Records from a dataset:
********

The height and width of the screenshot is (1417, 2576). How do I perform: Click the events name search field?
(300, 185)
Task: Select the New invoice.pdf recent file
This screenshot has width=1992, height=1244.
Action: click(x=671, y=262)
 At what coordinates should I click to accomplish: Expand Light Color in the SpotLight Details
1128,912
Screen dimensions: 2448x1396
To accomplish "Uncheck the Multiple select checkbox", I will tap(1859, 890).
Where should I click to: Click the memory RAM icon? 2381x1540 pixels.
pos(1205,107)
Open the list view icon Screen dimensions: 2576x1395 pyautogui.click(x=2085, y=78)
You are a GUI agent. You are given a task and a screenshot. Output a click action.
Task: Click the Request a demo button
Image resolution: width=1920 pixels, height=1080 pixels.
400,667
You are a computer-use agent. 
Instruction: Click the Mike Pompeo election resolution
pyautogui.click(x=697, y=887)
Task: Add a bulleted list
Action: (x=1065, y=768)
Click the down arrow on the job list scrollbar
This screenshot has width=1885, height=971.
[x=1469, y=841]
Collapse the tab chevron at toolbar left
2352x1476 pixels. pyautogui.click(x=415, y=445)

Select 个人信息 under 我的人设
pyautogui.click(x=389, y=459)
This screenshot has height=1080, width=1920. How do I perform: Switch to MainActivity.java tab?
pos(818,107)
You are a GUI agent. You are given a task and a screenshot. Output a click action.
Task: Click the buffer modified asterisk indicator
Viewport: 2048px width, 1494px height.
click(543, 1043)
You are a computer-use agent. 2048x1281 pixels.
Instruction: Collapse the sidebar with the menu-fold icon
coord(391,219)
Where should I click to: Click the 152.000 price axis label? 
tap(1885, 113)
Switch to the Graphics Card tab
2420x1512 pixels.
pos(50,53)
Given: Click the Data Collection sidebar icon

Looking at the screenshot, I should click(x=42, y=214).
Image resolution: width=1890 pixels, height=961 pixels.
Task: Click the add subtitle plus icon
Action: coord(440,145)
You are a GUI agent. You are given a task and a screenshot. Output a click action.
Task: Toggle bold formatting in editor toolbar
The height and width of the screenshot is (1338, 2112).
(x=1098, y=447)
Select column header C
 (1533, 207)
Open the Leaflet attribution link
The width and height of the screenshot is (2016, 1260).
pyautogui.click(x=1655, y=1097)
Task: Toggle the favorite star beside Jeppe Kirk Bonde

********

• TASK BRIEF:
For the word "computer", count the lines of the data that contain it and state only that count.

• EXERCISE RESPONSE:
2